In normal times the interest rate on a bond with a long time to maturity would be higher than the rate on a bond with a short time to maturity. The additional yield on the longer maturity bond is compensation for tying your money up longer.
Therefore, the slope of the yield curve is normally referred to as positive with higher rates for successively longer maturities. The vast majority of the time (almost all of the time) the yield curve is positively sloped.
Today it is not, and that is a big concern.
Our recent experience with the abnormal yields began in early December when just a small part of the yield curve inverted. At that time there was a slightly lower yield on the five-year bond than on the three-year bond. I didn’t think it was anything to get too worried about and I expected when the stock market recovered it would return to normal.
Even though the stock market reached highs in April, it has not gotten better. As I am writing this, the yield on a 90-day T-bill is higher than the yield on the two-year, five-year and 10-year treasury bonds. Can you imagine that the yield you would get on a 10-year bond is about a tenth of a percent lower than you would get on a 90-day T-bill? That is definitely not normal and the fact that it has continued for more than six months is very concerning.
The primary reason an inverted yield curve is cause for concern is that each of the past seven recessions going back to the 1960s has been preceded by an inverted yield curve. The recession that followed those yield curve inversions didn’t happen right away. The amount of time from when the yield curve inverted until the recession began ranged from as little as seven months up to 19 months.

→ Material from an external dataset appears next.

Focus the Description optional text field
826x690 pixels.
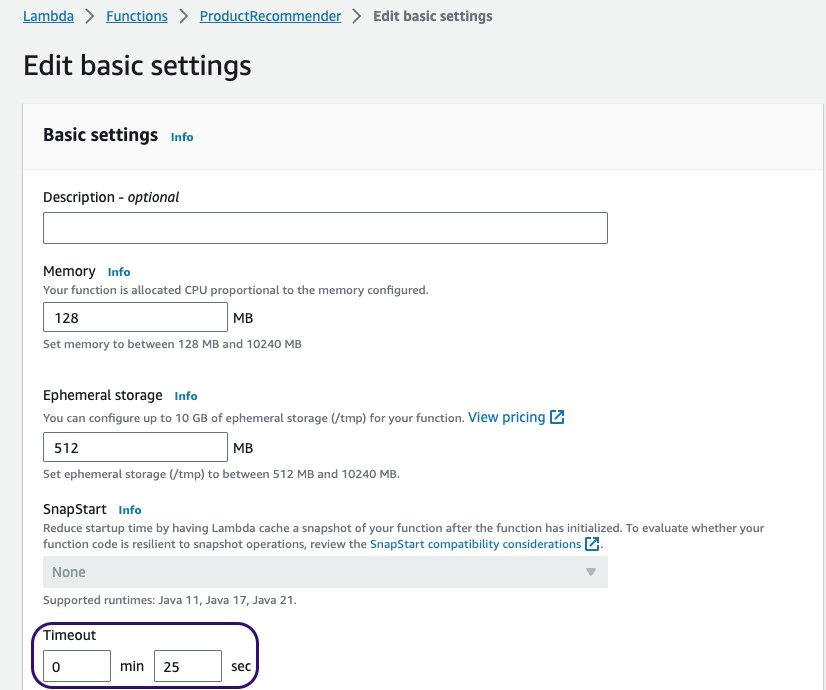325,228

For this reason, many are predicting a recession will begin later this year or in 2020. It is important to note however that there have been a couple of instances where the yield curve inverted without a recession following.

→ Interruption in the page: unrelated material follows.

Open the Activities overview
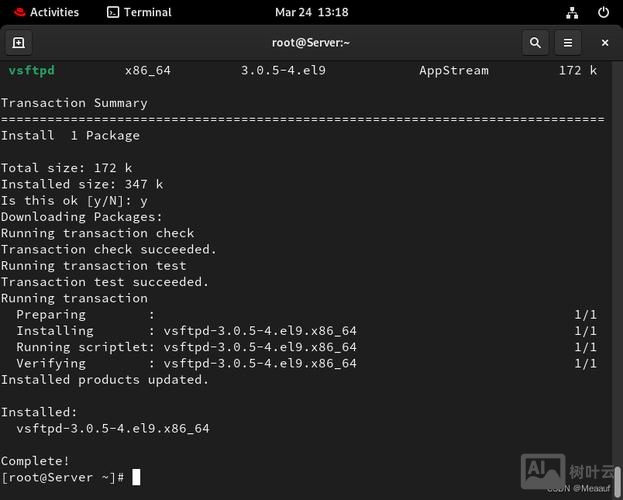This screenshot has height=500, width=623. pyautogui.click(x=54, y=12)
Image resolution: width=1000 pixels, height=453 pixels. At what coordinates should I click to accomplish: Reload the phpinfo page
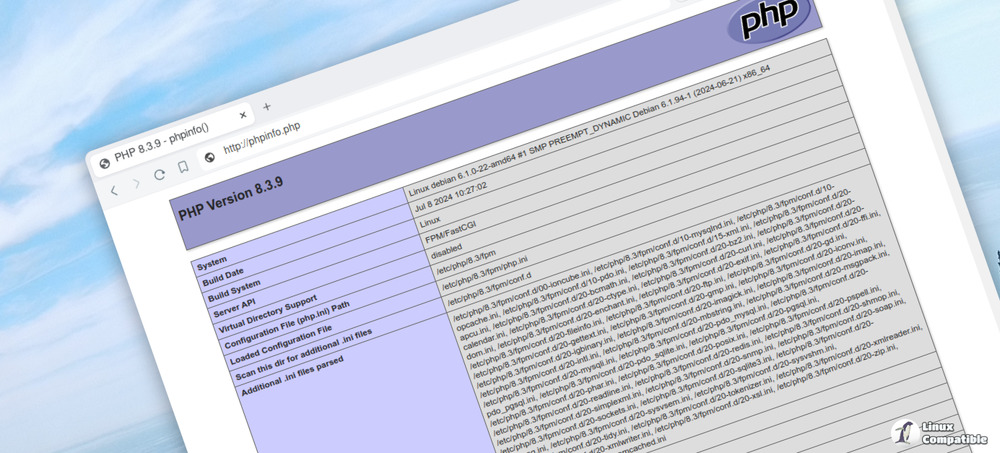pyautogui.click(x=160, y=175)
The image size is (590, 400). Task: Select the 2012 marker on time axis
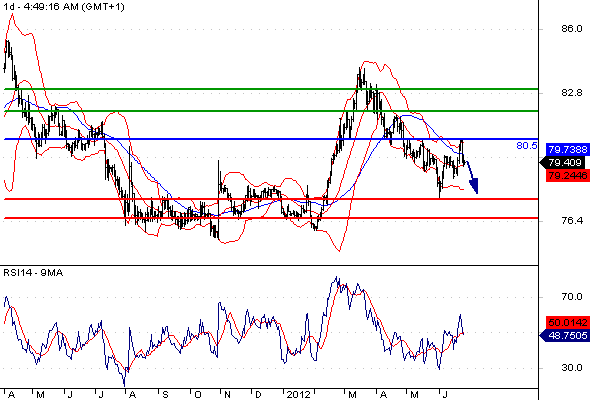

There is no doubt that economic growth has slowed from the pace of last year. Several economic indicators, including industrial production and manufacturing, are much lower than they were last year. GDP growth in the second and third quarter of last year was 4.2% and 3.4% respectively.
Estimates for growth in the second quarter of this year are at 2.5%. The escalating trade war with China is likely having an impact on that.
There are a couple of important positives, though. The service side of the economy, while also down from the levels of last fall, continues to show good strength and the service sector accounts for nearly 80% of the U.S. economy.
Another big factor is the health of the consumer. From a spending perspective, roughly 70% of the U.S. economy is driven by consumer spending and the consumer is in very good shape. The jobs picture is the best it has been in more than 50 years.
On top of that, wage growth is the best it has been since the great recession. When the jobs picture and wage growth are strong, the consumer is strong. If the service side of the economy and the consumer are both healthy, it is difficult to foresee the economy slipping into a recession.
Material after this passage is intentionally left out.